Nassim Taleb at SFI

Nassim Taleb

Defining and Mapping Fragility

 

  • Black swans are not about fat tail events. They are about how we do not know the probabilities in the tail.
  • The absence of evidence vs evidence of absence is very severe
    • Too much is based on non-evidentiary methods
  • Financial instruments (options) are more fat-tailed than the function suggests
    • P(x) is non-linear
    • Thus the dynamics of exposure are different than the dynamics of the security
    • To that end law of large numbers doesn’t apply in options
  • “Anyone who uses the word variance does not trade options”
    • The measure of a fat tail is a distribution’s kurtosis
  • There was a great chart of 50 years of data across markets
    • In the S&P in particular, 80% of the kurtosis can be represented by 1 single day (1987 crash)
    • This would not converge in your data studying a broad look at the S&P
    • One  can only talk about variance if the error coefficient of the variance is under control
    • In Silver, 98% of its 50-year variance comes from 1 observation
  • EVT-extreme value theory is very problematic because we don’t know what the tail alpha is.
    • In VAR, a small change can add many 0000s
    • There is no confidence at all in the tails of these models
    • The concentration of tail events without predecessors means that such events do not occur in the data.

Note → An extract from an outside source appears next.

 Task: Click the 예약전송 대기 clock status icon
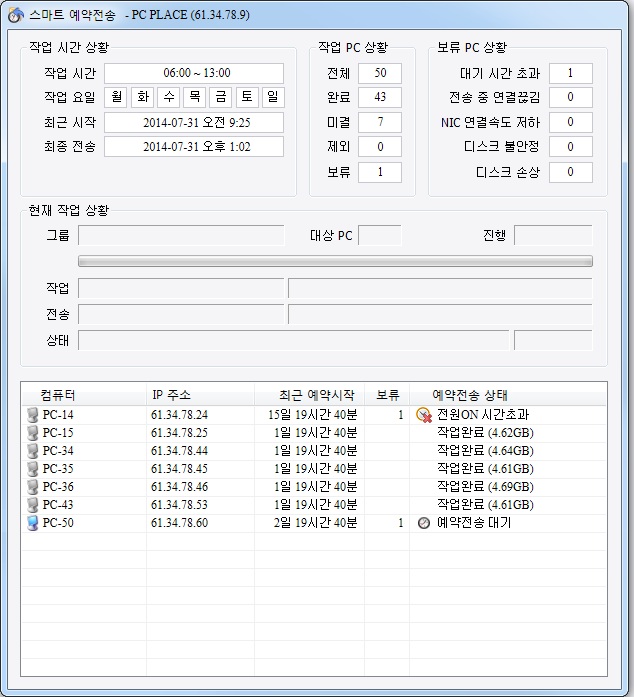[423, 523]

Tails that don’t occur are problematic.
  • A short option position pays until a random shock. Asymmetric downside to defined, modest upside. This bet does not like variability (dispersion), volatility.
  • Look at the level of k (believe kurtosis??) and see sensitivity to the scale of the distribution. This is fragility.

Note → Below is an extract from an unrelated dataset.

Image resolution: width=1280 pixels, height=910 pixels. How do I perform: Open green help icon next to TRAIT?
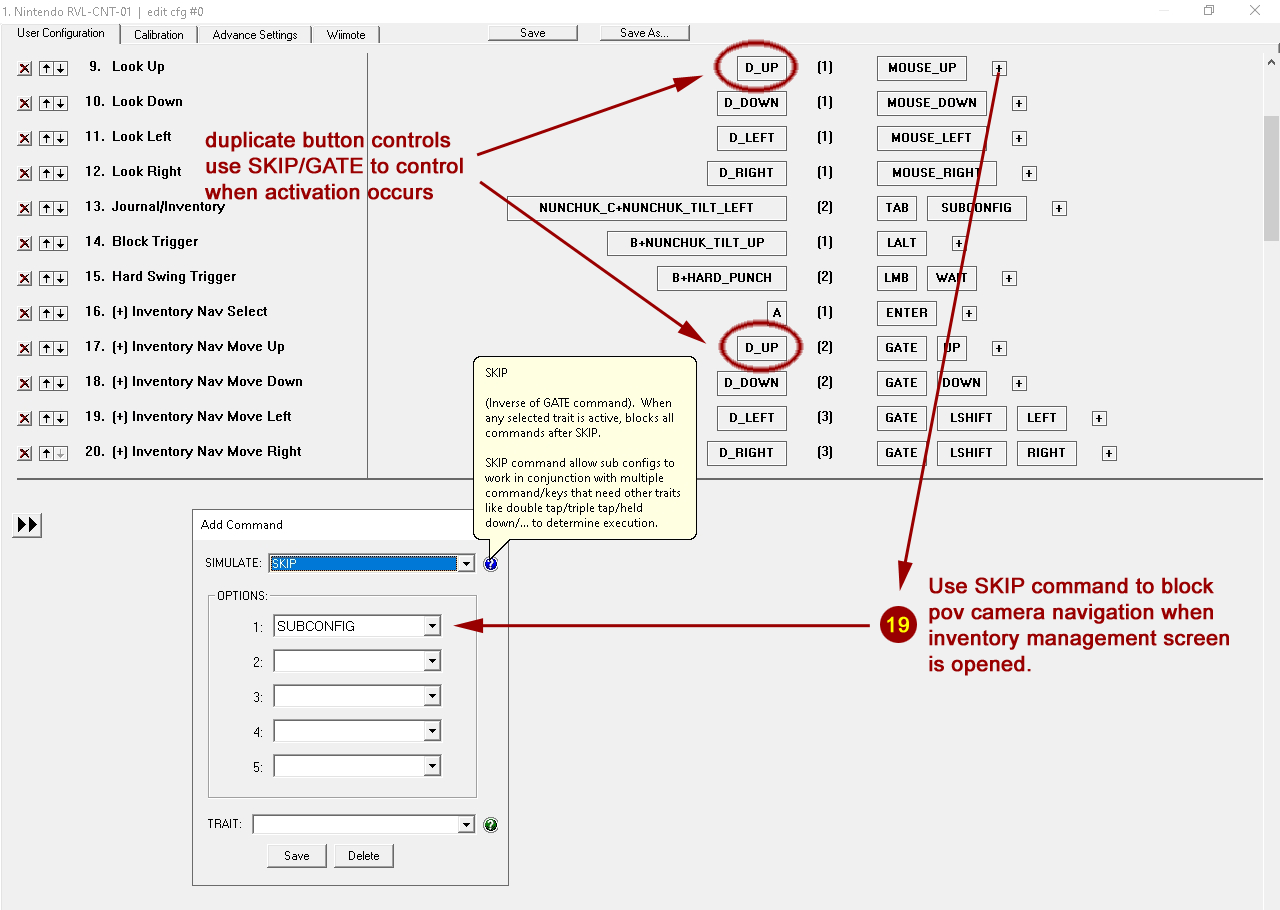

    • Volatility = the scale of the distribution
    • The payoff in the tail increases as a result of sigma
  • If you define fragility, you can measure it even without understanding the probabilities in the tail
    • Nonlinearity of the payoff in the tail means that the rate of harm increase disproportionately to an instance of harm
    • What is nonlinear has a negative response to volatility
  • Fragility hates 2nd order effects. For example: if you like 72 degree room temperature, 2 days at 70 degrees is better than 1 at 0 and the next at 140.

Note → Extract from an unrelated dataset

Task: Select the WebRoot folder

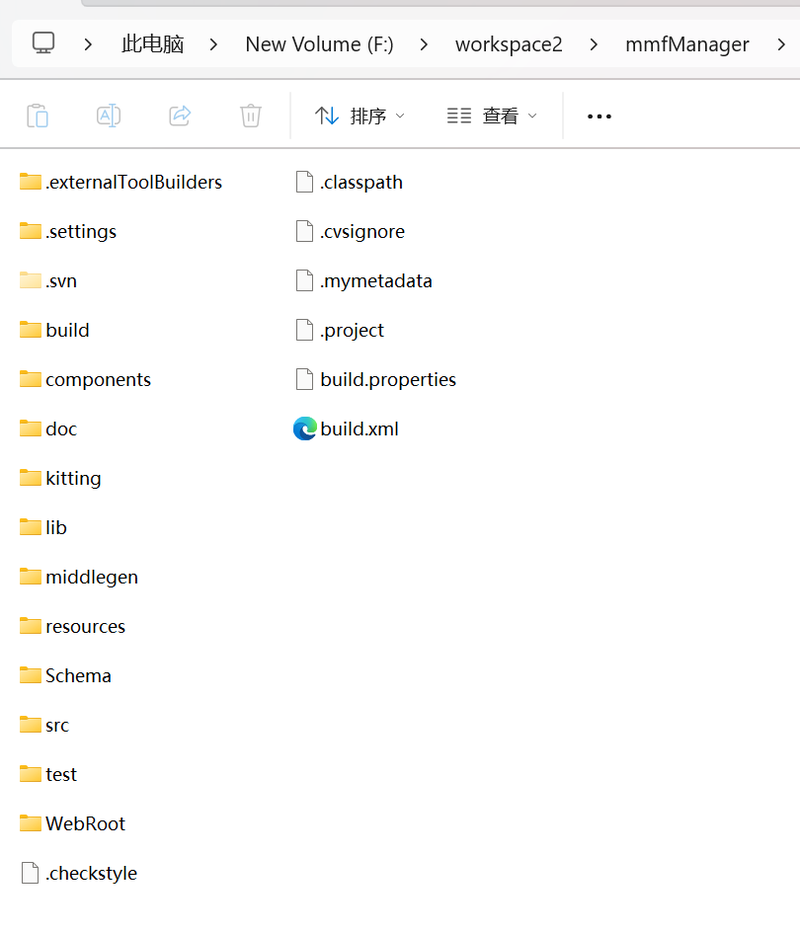Action: [73, 824]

  • Lots of nature demonstrates “S” curves
    • In the convex face of the s-curve, we want dispersion. In the concave face we do not (stability)
  • How to measure risk in portfolios: takes issue with IMFs emphasis on stress tests looking at a “worst” past instance, which is a stationary point in time.
    • Dexia went out of business shortly after “passing” such a stress test
    • Solution: do 3 stress tests and figure out the acceleration of harm past a certain point, as conditions get worse. 
      • We should care about increasing levels of risk, not degree
      • Risk increases asymmetrically, so if the rate of acceleration is extreme, this is stress.
  • Praised Marty Liebowitz for “figuring out convexity in bonds”
  • “Convex losses, concave gains --->thin tials ---> robust”
  • Antifragile=convex, benefits from variability
  • Can take the past to see the degree of fragility. You get more information and more measurable data from something that went down and then back up in the past, than something that went down and stayed at 0. 
  • Adding information is concave (N). Convex is when we add dimensions (D), spurious correlations increase.
    • There is a large D, small N problem in epidemiology.
    • NSA is one of the few areas that uses data well, but this is so because they are not interesting in many things, only the few that have value to what they’re trying to do.
  • PCA analysis, variations are regime dependent. 
  • We can lower nonlinearity of a price (buying options) 
    • Hard to turn fragile into anti-fragile, but can make it robust (tea cup can put lead in it).
    • Robust requires the absence of an absorption barrier – no O, no I in transition probabilities. Don’t stay or die in a specific state.
  • “Small is beautiful”
  • Q that “VAR is the best we have”:
    • A pilot says on a flight to Moscow: “We don’t have a map of Moscow, but we do have one of Paris.” You get off that plane. We don’t take random maps for that reason, and same logic applies to VAR.
    • Using VAR under this logic is troubling because it encourages people to take more risk than they really think they are taking. They anchor to the probabilities of VAR, not reality.
  • Liquidation costs are concave. There are diseconomies of scale from massive size.